• **TO DO**:
For the listing below, return the line containing "Task: Click the topmost", the line containing "You are a computer-use agent. The width", and all lines in between, exactly as written and nothing else.
*** PROVIDED MATERIAL ***
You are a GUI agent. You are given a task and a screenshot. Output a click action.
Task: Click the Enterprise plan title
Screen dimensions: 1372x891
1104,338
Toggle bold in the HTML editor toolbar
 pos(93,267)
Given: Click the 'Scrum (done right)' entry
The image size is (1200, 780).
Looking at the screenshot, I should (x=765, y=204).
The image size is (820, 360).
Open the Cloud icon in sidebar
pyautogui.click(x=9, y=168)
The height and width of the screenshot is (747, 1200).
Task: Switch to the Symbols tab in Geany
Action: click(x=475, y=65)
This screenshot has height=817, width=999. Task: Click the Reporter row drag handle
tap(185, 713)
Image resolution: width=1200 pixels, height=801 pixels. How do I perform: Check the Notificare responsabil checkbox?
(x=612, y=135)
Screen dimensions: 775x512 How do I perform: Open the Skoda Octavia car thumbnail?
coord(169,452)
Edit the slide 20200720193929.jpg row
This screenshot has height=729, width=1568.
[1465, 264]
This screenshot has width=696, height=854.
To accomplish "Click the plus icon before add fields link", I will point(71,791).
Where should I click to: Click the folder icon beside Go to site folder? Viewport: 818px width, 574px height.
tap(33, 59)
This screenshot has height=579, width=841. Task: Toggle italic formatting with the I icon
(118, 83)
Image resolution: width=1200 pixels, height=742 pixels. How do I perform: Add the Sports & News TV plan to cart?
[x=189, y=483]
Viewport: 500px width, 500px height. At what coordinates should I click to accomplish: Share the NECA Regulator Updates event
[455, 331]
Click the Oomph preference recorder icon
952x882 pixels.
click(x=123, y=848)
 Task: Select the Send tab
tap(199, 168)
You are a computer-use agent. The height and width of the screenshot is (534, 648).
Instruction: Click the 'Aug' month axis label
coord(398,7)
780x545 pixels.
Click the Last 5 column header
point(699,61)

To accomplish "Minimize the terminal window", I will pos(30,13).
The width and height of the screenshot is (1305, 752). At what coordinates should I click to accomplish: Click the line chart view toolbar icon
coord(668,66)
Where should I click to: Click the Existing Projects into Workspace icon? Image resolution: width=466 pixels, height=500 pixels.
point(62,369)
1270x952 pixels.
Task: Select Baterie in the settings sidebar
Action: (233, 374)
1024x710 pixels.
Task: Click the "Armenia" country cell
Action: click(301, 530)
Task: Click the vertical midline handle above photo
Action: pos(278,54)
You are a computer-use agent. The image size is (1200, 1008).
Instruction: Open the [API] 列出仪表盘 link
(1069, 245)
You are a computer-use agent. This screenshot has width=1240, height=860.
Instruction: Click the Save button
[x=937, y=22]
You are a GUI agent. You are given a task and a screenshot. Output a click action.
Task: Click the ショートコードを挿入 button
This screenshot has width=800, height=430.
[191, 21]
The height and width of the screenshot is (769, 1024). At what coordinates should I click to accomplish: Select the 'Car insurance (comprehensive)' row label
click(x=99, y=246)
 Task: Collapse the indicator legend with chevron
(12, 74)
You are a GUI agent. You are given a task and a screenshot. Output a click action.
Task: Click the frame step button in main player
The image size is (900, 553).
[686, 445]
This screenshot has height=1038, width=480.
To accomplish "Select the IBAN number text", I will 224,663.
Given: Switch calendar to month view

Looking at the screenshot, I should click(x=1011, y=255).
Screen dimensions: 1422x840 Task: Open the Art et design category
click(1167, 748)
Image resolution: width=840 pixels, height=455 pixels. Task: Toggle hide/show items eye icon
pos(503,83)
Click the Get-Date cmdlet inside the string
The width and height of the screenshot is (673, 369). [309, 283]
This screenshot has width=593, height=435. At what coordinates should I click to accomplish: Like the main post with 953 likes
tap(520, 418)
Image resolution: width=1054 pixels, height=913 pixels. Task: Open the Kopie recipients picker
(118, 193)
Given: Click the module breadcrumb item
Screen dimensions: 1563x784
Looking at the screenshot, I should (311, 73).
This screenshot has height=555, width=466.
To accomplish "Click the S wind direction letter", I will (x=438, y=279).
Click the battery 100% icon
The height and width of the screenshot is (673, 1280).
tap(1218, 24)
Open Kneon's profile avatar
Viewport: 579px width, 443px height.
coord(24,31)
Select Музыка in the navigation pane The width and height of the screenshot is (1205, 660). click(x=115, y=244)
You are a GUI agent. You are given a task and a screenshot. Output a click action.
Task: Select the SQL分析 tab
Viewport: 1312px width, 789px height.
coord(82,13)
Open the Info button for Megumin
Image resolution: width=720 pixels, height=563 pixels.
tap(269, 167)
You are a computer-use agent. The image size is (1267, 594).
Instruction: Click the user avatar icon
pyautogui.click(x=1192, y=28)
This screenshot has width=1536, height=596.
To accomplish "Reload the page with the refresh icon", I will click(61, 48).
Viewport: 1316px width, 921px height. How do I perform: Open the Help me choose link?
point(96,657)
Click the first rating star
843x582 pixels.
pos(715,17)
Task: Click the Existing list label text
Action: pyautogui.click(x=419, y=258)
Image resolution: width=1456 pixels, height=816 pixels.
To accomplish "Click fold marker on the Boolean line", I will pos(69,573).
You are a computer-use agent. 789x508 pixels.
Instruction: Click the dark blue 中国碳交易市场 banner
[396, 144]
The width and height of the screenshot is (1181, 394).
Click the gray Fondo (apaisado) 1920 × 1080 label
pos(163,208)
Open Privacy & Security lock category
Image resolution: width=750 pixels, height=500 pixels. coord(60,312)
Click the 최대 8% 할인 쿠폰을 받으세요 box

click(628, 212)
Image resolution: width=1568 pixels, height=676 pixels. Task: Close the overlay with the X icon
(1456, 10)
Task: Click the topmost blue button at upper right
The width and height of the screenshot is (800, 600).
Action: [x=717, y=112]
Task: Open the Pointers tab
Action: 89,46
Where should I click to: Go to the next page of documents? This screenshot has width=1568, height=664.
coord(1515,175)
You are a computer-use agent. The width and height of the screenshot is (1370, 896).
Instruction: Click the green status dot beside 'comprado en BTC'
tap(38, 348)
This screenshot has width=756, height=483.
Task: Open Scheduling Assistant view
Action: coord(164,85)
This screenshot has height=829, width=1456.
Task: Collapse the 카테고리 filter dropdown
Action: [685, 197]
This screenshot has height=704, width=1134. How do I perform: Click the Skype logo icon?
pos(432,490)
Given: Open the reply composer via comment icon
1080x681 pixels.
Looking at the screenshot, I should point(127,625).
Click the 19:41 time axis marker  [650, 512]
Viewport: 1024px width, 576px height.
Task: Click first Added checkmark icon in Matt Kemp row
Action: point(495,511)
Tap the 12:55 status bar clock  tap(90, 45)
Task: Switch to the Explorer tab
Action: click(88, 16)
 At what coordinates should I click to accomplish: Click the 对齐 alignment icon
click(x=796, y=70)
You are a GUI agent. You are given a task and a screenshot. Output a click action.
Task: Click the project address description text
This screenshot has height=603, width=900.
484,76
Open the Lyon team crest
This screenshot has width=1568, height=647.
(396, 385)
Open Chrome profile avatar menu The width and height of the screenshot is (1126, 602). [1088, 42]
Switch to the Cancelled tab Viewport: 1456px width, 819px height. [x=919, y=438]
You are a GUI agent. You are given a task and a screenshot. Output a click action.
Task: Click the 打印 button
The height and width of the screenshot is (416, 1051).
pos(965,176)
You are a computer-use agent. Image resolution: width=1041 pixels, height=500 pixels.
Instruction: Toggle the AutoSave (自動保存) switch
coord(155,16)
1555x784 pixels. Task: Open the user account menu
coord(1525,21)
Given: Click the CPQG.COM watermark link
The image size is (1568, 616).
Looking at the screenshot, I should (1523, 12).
*** End of PROVIDED MATERIAL ***
• **SOLUTION TO THIS EXERCISE**:
Task: Click the topmost blue button at upper right
The width and height of the screenshot is (800, 600).
Action: [x=717, y=112]
Task: Open the Pointers tab
Action: 89,46
Where should I click to: Go to the next page of documents? This screenshot has width=1568, height=664.
coord(1515,175)
You are a computer-use agent. The width and height of the screenshot is (1370, 896).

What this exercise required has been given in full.